We are acting as counsel to MELA Sciences, Inc., a Delaware corporation (the “Company”), in connection with its registration statement on Form S-3, as amended (file no. 333-189118) (the “Registration Statement”), filed with the Securities and Exchange Commission under the Securities Act of 1933, as amended (the “Act”) relating to the proposed public offering of: (i) up to 4,228,181 shares of common stock, par value $0.001 per share (“Common Stock”) of the Company (the “Shares”), all of which are to be sold by the Company pursuant to those Securities Purchase Agreements among the Company and the purchasers party thereto (together, the “Purchase Agreement”); (ii) common stock purchase warrants to purchase up to 6,857,142 shares of Common Stock evidenced by warrants in the form filed by the Company as Exhibit 4.1 to its Current Report on Form 8-K on October 30, 2013 (the “Series A Warrants”); (iii) pre-funded warrants to purchase up to 4,343,247 shares of Common Stock evidenced by warrants in the form filed by the Company as Exhibit 4.2 to its Current Report on Form 8-K on October 30, 2013 (the “Series B Warrants” and together with Series A Warrants, the “Warrants”), and (iv) up to 11,200,389 shares of Common Stock issuable upon exercise of the Warrants (the “Warrant Shares” and together with the Shares and the Warrants, the “Securities”), as set forth in the Prospectus, dated October 25, 2013, which forms a part of the Registration Statement, as supplemented by the Prospectus Supplement, dated October 30, 2013.

We have examined and reviewed only such documents, records and matters of law as we have deemed necessary or appropriate for the purpose of rendering the opinion set forth herein. Insofar as the opinion set forth herein is based on factual matters in connection with, among other things, the issuance of the Securities, which factual matters are authenticated in certificates from certain officers of the Company, we have relied on such certificates. We have assumed the genuineness of all signatures, the authenticity of all documents submitted to us as originals and the conformity to originals of all documents submitted to us as certified or reproduced copies.

Based upon, subject to and limited by the foregoing, we are of the opinion that:

 

  (a) Following the issuance of the Shares pursuant to the terms of the Purchase Agreement, and receipt by the Company of the consideration for the Shares specified in the Purchase Agreement, the Shares will be validly issued, fully paid, and non-assessable.

 

  (b) Following (i) execution and delivery by the Company of the Warrants pursuant to the terms of the Purchase Agreement, (ii) receipt by the Company of the consideration for the Warrants as specified for in the Purchase Agreement, (iii) exercise of the Warrants pursuant to terms thereof, (iv) receipt by the Company of the exercise price for the Warrant Shares as specified in the Warrants and (v) issuance of the Warrant Shares thereunder, the Warrant Shares will be validly issued, fully paid, and non-assessable.

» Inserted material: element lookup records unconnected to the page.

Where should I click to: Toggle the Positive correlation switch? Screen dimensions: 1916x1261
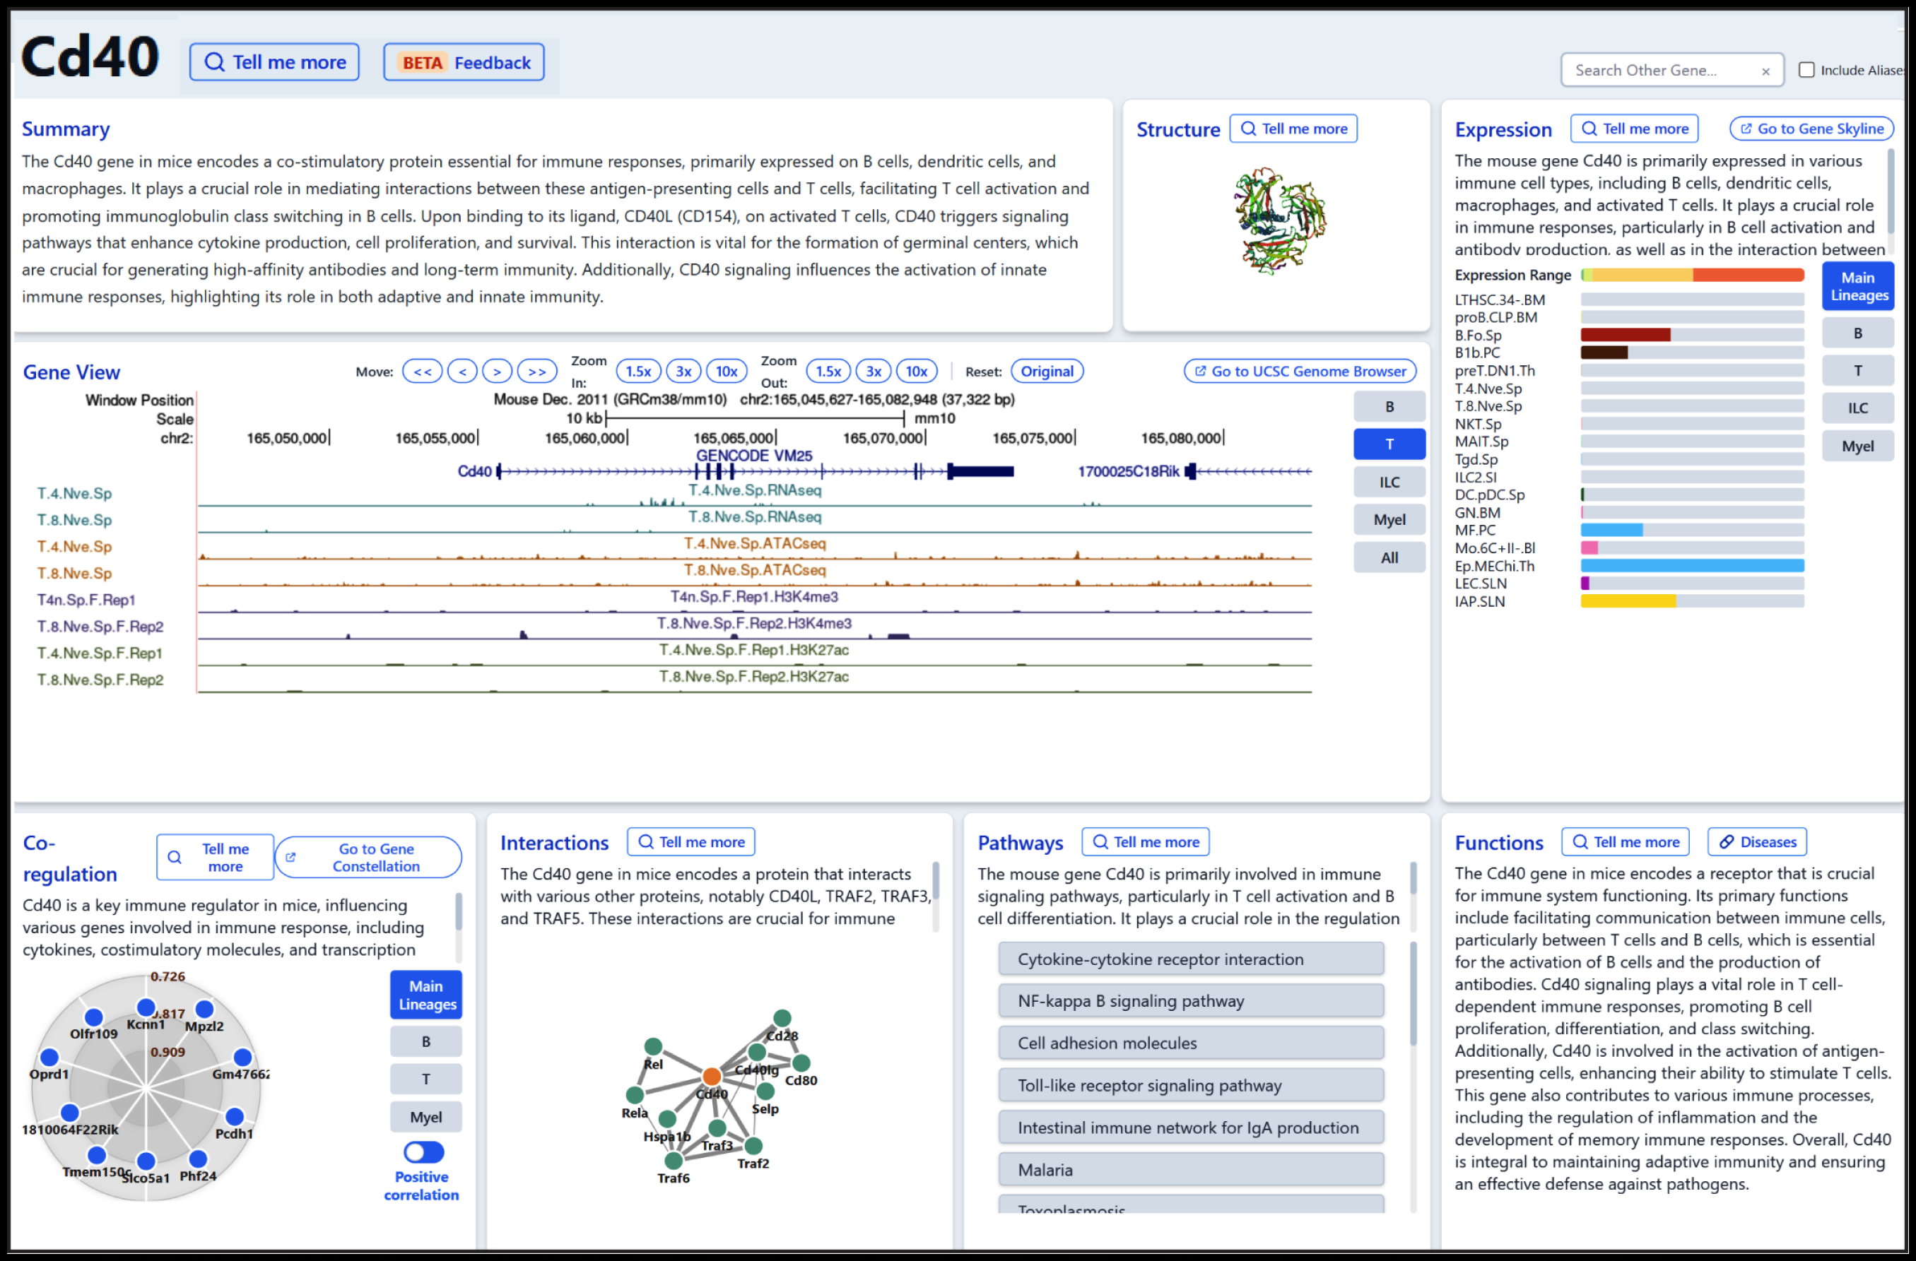pos(423,1152)
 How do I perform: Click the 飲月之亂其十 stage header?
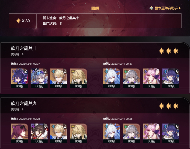tap(24, 48)
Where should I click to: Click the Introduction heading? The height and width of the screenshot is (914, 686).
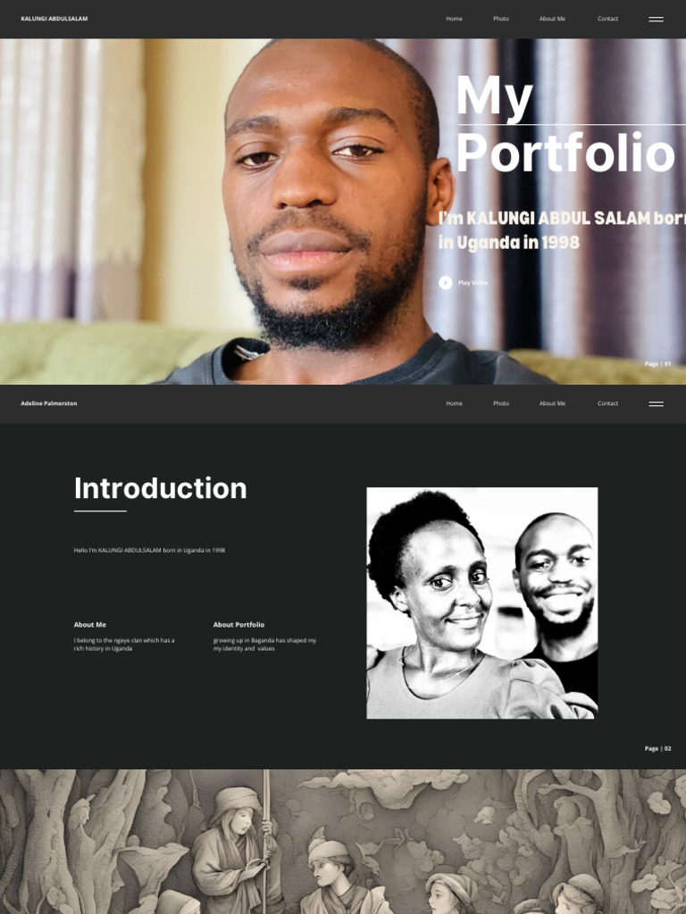click(x=161, y=488)
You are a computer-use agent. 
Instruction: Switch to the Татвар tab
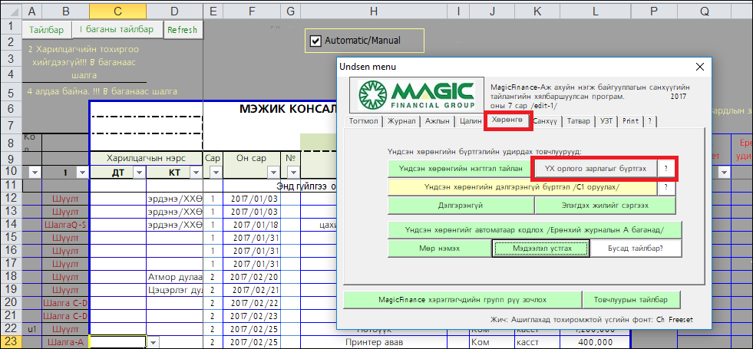578,121
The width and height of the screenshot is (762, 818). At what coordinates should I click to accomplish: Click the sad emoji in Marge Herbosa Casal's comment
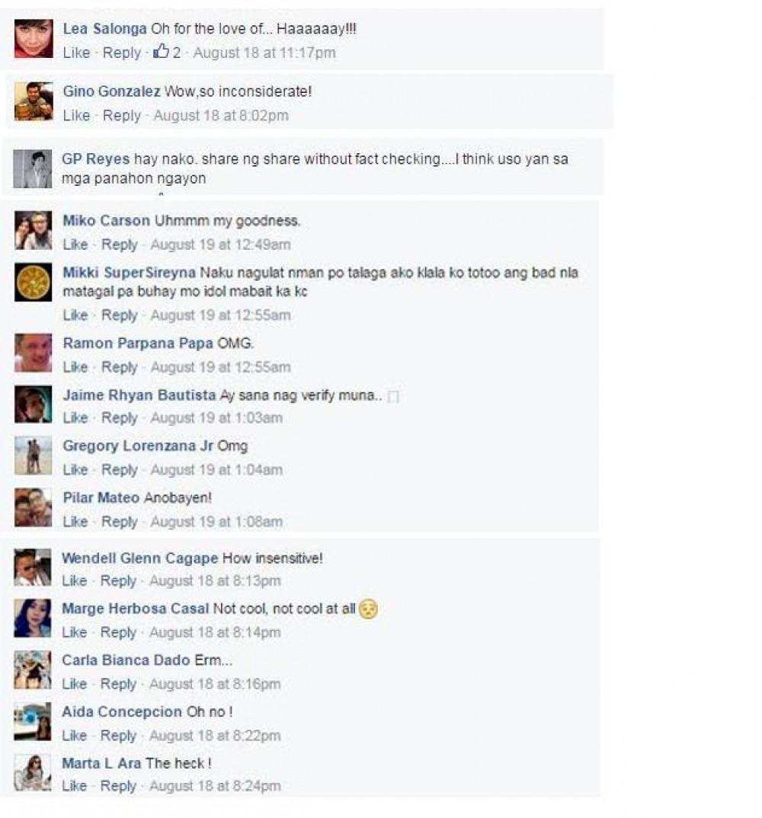[x=369, y=609]
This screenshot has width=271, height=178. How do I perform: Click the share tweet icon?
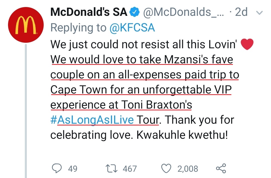click(x=221, y=168)

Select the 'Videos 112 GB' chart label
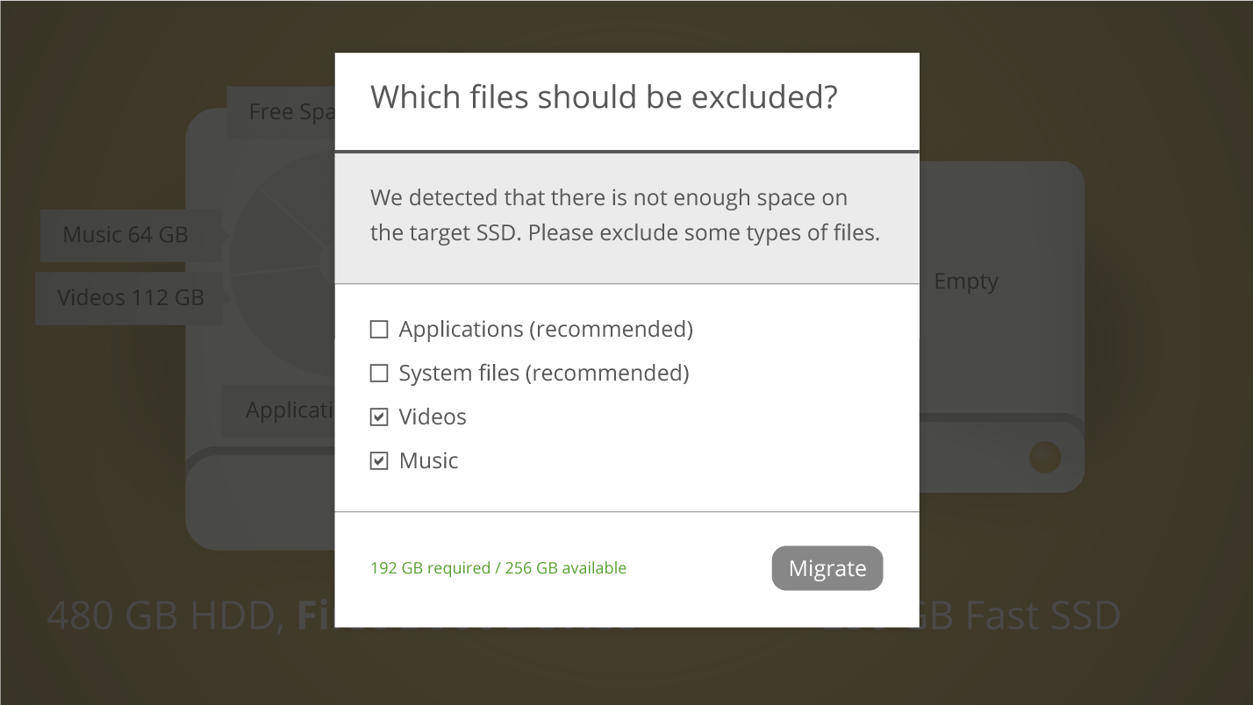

We express no opinion as to the applicability or effect of any laws, orders or judgments of any state or other jurisdiction other than federal securities laws and the General Corporation Law of the State of Delaware. Further, this opinion speaks as of the date hereof and is based solely upon existing laws, rules and regulations, and we undertake no obligation to advise you of any changes that may be brought to our attention after the date hereof. This opinion is expressly limited to the matters set forth above and we render no opinion, whether by implication or otherwise, as to any other matters relating to the Company or the Securities.


This opinion is issued to you solely for use in connection with the Registration Statement and is not to be quoted or otherwise referred to in any financial statements of the Company or any other document, nor is it to be filed with or furnished to any government agency or other person, without our prior written consent.

We hereby consent to the use of our name under the caption “Legal Matters” in the prospectus supplement, dated October 30, 2013, relating to the Securities, and to the filing of this opinion as an exhibit to the Company’s Current Report on Form 8-K, filed on October 30, 2013. In giving this consent, we do not admit that we are within the category of persons whose consent is required under Section 7 of the Securities Act or the rules and regulations adopted under the Securities Act.